Excerpted passage:
========================

Once the templates are defined, they can be invoked or called on demand by other templates called invocators. These invocators are more of controllers templates that can control the execution of defined templates. 

There are two types of invocator templates:

  1. Steps: It basically allows you to define the tasks in steps. All YAML files are enabled with the ‘steps’ template. 
  2. Directed acyclic graph: Argo enables its users to manage steps with multiple dependencies in their workflow. This allows parallel execution of different workflows in their respective containers. These types of workflows are managed using a directed acyclic graph or DAG. For instance, if you are working on image segmentation and generation for medical purposes then you can create a pipeline that:
    • Processes the images.
    • Distributes the images (or dataset) to the respective DL models for image segmentation and generation pipeline.
    • Continuously predicts segmentation masks and updates the dataset storage with new images after proper inspection. 

Airflow

Feature Pipeline- Airflow
Feature Pipeline | Source

Apache Airflow consists of four main components:

  1. Webserver
  2. Scheduler
  3. Executor
  4. Database
Main components of Apache Airflow
Four main components of Apache Airflow | Source

Webserver

It provides the user with UI for inspecting, triggering, and debugging all DAGs and tasks. It essentially serves as the entry point for Airflow. The Webserver leverages Python-Flask to manage all the requests made by the user. It also renders the state metadata from the database and displays the same to the UI.

Scheduler

It monitors and manages all the tasks and DAGs. It examines the state of the tasks by querying the database to decide the order of the task that needs to be executed. The aim of the scheduler is then to resolve dependencies and submit the task instance to the executor once the dependencies are taken care of.

========================

Input data:
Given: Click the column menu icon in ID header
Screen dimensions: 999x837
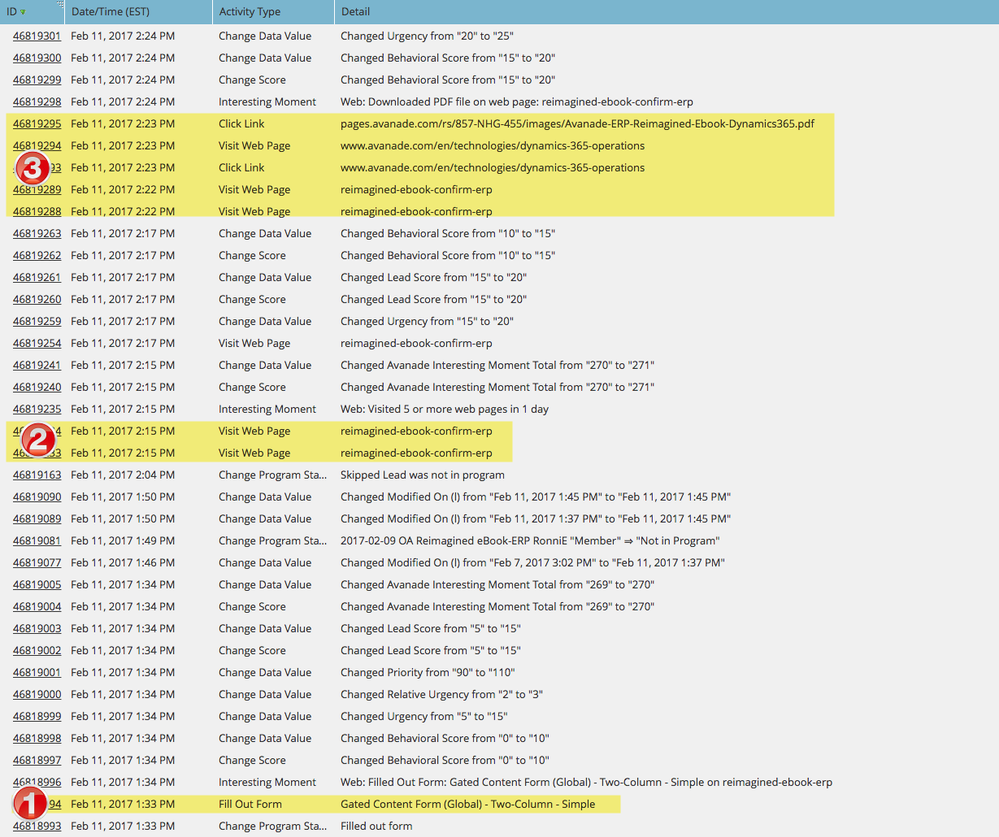Looking at the screenshot, I should 60,5.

========================

Instructions:
1. Translate this sentence from the excerpt on Argo and Airflow into Spanish: "The Webserver leverages Python-Flask to manage all the requests made by the user."
2. Reproduce, word for word, the part of the excerpt on Argo and Airflow that opens with the words containing "1. Webserver" and closes with "taken care of.".
Work only from the excerpt on Argo and Airflow.

Task-by-task outputs:
1. El Webserver utiliza Python-Flask para gestionar todas las solicitudes realizadas por el usuario.

2.
1. Webserver
  2. Scheduler
  3. Executor
  4. Database
Main components of Apache Airflow
Four main components of Apache Airflow | Source

Webserver

It provides the user with UI for inspecting, triggering, and debugging all DAGs and tasks. It essentially serves as the entry point for Airflow. The Webserver leverages Python-Flask to manage all the requests made by the user. It also renders the state metadata from the database and displays the same to the UI.

Scheduler

It monitors and manages all the tasks and DAGs. It examines the state of the tasks by querying the database to decide the order of the task that needs to be executed. The aim of the scheduler is then to resolve dependencies and submit the task instance to the executor once the dependencies are taken care of.